L’ultimo giorno delle monache benedettine nella chiesa di San Francesco di Gallarate

Con il trasferimento a San Salvatore di Grandate si chiude una storia di 57 anni di presenza monastica a Gallarate, nel cuore pulsante dell'abitato. Le suore donano alla città un'opera di Silvio Zanella: "Segno di riconoscenza per la città"

San Francesco Gallarate

A cinque mesi dall’annuncio del trasferimento a San Salvatore di Grandate, oggi – mercoledì 9 febbraio – sarà l’ultimo giorno a Gallarate delle sorelle benedettine, le monache di clausura che si prendono anche cura della chiesa di San Francesco, in piazza Risorgimento. Una presenza discreta  eppure avvertita da molti e a molti cara, nella storia recente di Gallarate.

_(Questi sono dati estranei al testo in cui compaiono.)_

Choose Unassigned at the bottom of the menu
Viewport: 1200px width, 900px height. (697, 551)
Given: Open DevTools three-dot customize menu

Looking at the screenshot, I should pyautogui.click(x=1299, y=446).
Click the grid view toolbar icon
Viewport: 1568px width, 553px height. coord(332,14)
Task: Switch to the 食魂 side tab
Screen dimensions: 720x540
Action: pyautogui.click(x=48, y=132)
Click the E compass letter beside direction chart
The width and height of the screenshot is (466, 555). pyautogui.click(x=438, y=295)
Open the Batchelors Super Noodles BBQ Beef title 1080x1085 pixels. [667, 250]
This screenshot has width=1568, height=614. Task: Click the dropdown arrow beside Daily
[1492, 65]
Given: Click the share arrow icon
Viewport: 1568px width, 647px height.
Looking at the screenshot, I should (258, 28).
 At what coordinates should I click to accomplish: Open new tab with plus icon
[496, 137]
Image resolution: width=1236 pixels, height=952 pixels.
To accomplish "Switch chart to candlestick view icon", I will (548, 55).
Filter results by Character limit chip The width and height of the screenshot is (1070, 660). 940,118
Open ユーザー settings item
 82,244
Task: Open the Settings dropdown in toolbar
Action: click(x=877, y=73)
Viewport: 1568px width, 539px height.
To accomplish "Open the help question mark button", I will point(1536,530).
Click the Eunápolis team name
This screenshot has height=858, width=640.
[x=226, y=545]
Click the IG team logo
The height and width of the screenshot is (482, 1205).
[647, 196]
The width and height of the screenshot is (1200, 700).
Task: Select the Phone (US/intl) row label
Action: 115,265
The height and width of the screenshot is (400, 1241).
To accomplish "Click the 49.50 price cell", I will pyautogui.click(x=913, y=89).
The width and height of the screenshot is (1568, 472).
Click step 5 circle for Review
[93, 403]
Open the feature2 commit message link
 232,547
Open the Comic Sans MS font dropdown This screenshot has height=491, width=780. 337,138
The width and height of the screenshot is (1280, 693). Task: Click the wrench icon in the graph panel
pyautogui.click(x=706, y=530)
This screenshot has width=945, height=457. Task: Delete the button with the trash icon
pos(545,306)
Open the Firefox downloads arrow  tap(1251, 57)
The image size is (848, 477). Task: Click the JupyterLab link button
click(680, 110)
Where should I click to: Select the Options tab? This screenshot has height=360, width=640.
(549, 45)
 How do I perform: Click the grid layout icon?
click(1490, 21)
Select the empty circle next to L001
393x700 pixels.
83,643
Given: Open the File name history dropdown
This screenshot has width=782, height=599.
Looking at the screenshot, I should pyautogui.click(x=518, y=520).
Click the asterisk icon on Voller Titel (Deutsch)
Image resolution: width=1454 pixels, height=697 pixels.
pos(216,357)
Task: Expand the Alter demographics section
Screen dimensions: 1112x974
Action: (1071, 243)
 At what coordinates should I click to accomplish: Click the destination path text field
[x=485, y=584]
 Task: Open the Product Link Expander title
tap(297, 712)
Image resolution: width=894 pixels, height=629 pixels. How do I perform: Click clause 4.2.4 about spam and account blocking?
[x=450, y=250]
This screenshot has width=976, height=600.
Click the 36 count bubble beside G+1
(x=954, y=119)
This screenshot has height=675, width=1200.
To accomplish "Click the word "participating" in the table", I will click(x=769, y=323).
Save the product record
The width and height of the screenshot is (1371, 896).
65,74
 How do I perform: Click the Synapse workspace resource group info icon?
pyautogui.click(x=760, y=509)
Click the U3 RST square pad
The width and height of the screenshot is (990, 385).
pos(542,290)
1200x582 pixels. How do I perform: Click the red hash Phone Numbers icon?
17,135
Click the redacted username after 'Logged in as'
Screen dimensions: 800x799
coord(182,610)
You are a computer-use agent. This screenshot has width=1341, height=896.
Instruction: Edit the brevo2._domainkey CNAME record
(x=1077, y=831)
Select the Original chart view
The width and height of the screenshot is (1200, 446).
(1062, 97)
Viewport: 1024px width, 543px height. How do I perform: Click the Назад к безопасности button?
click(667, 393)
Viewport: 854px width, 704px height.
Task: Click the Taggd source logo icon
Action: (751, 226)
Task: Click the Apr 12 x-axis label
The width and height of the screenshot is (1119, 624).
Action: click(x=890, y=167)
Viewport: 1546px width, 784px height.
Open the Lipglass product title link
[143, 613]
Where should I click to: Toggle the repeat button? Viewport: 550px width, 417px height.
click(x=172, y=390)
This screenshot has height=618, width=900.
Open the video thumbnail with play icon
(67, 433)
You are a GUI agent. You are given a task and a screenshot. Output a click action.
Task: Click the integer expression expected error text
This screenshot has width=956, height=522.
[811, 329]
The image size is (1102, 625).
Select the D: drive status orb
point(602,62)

Il monastero delle “Benedettine dell’Adorazione perpetua del Santissimo Sacramento” si insediò nel 1965, su impulso di monsignor Gianazza e con approvazione del cardinal Montini, futuro papa Paolo VI: il monastero venne edificato lungo la via Tenconi, alle spalle della chiesa neogotica di San Francesco, che risale invece agli anni appena prima della Prima Guerra Mondiale. Le monache nel tempo sono arrivate ad essere quasi una ventina (diciotto, per la precisione), mentre nell’ultimo periodo sono cinque le consorelle che vivono nelle inaccessibili stanze del monastero.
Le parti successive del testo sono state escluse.